Passage for review:
--
Union supports effort to protect technical excellence and independence

WASHINGTON, DC – As Congress prepares to re-authorize NASA for fiscal year 2009, House Federal Workforce, Postal Service and District of Columbia Subcommittee Chairman Danny Davis and Representative Dennis Kucinich, a member of the Subcommittee, have provided their support to the Civil Servant workforce at NASA. Chairman Davis and Congressman Kucinich, through a letter to the House Science and Technology Committee, have correctly recognized the ongoing damage that the administration is inflicting on NASA’s technical workforce. The administration’s management agenda continues to undermine technical excellence and independence at NASA and elsewhere in the Federal Government by eliminating critical employee protections and making technical experts vulnerable to suppression and coercion.

International Federation of Professional and Technical Engineers (IFPTE) President Gregory Junemann expressed his appreciation for Chairman Davis’ and Rep. Kucinich’s pro-active effort to restore full protection to NASA’s workforce:

“It is only because of civil-service rights, for example, that Dr. Hansen was able not to only survive intense harassment, but also to speak out publicly about the efforts of political appointees at NASA to block publication of objective data on climate change. Unfortunately, over the last 7 years, we have witnessed the disastrous consequences of the Bush administration’s radical agenda to suppress and even to eliminate the voice of technical experts within the Executive Branch. We at IFPTE praise the collective leadership of Chairman Davis and Congressman Kucinich for their progressive effort to address these workforce problems at NASA. The Davis-Kucinich legislative proposals will begin the process of reversing years of neglect and damage as we move into a new Administration.

“The thousands of NASA-employed IFPTE members look forward to the inclusion of the Davis-Kucinich workforce proposals in this year’s NASA re-authorization act.”
--
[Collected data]

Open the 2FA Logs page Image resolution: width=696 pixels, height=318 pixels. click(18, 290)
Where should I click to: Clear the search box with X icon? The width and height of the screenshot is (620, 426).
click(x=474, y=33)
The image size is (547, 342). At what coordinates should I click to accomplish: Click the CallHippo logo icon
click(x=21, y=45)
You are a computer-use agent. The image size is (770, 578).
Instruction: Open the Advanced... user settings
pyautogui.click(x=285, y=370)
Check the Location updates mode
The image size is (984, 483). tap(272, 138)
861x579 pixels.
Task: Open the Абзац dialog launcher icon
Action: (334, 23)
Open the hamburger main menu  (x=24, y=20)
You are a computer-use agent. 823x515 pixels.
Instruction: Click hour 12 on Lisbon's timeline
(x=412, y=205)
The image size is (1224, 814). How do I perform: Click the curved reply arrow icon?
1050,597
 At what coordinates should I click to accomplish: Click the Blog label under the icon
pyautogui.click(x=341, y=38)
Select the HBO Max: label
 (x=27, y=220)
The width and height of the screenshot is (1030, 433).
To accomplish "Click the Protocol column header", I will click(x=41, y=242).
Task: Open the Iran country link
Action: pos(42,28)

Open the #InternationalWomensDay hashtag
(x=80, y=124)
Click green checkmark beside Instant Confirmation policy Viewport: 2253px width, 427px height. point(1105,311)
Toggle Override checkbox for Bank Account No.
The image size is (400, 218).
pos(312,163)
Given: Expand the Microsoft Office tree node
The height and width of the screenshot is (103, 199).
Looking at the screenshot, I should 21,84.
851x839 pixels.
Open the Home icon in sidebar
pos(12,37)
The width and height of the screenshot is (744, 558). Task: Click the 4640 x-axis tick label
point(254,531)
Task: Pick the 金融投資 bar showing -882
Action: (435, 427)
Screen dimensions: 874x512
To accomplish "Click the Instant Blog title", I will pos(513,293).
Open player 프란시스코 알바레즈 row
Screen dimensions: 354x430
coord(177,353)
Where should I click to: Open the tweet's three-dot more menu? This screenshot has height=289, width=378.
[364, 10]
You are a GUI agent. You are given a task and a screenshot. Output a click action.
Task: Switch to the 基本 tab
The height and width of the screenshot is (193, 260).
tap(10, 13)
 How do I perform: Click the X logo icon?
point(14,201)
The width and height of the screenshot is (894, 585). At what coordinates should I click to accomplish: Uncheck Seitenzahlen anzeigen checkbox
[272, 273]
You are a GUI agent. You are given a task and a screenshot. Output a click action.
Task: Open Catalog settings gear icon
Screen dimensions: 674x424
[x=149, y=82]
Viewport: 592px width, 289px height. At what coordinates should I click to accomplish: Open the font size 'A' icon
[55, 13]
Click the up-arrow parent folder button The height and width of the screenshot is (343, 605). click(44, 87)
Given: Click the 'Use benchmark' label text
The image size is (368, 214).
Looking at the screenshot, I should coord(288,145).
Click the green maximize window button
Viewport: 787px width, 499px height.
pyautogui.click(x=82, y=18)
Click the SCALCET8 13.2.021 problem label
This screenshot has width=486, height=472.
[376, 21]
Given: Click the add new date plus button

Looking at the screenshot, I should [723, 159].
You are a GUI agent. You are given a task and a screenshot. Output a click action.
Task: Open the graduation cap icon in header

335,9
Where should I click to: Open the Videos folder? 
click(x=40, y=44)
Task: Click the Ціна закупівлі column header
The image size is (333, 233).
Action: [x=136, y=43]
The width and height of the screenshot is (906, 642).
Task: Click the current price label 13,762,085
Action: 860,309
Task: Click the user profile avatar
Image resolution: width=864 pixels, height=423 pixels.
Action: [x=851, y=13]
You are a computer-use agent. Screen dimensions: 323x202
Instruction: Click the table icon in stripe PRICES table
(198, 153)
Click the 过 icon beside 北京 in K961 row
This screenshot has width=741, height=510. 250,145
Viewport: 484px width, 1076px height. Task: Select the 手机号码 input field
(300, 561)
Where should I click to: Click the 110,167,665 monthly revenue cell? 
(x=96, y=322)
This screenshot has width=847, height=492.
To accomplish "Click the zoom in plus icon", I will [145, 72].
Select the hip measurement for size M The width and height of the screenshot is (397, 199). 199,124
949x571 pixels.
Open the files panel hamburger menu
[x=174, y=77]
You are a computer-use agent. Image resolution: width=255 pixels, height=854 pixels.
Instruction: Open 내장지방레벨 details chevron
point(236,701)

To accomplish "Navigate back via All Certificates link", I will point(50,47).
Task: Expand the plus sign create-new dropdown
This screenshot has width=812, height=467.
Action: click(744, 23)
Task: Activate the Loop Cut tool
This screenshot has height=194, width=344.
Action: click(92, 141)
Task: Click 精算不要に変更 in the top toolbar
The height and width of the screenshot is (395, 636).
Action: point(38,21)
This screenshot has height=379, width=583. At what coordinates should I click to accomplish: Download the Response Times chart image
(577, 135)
--
Prompt 1:
In the press release on NASA's workforce, who is named as president of the International Federation of Professional and Technical Engineers?
Prompt 2:
From the press release on NASA's workforce, reproduce everything from "WASHINGTON, DC –" down to "suppression and coercion.".

Expected output 1:
Gregory Junemann

Expected output 2:
WASHINGTON, DC – As Congress prepares to re-authorize NASA for fiscal year 2009, House Federal Workforce, Postal Service and District of Columbia Subcommittee Chairman Danny Davis and Representative Dennis Kucinich, a member of the Subcommittee, have provided their support to the Civil Servant workforce at NASA. Chairman Davis and Congressman Kucinich, through a letter to the House Science and Technology Committee, have correctly recognized the ongoing damage that the administration is inflicting on NASA’s technical workforce. The administration’s management agenda continues to undermine technical excellence and independence at NASA and elsewhere in the Federal Government by eliminating critical employee protections and making technical experts vulnerable to suppression and coercion.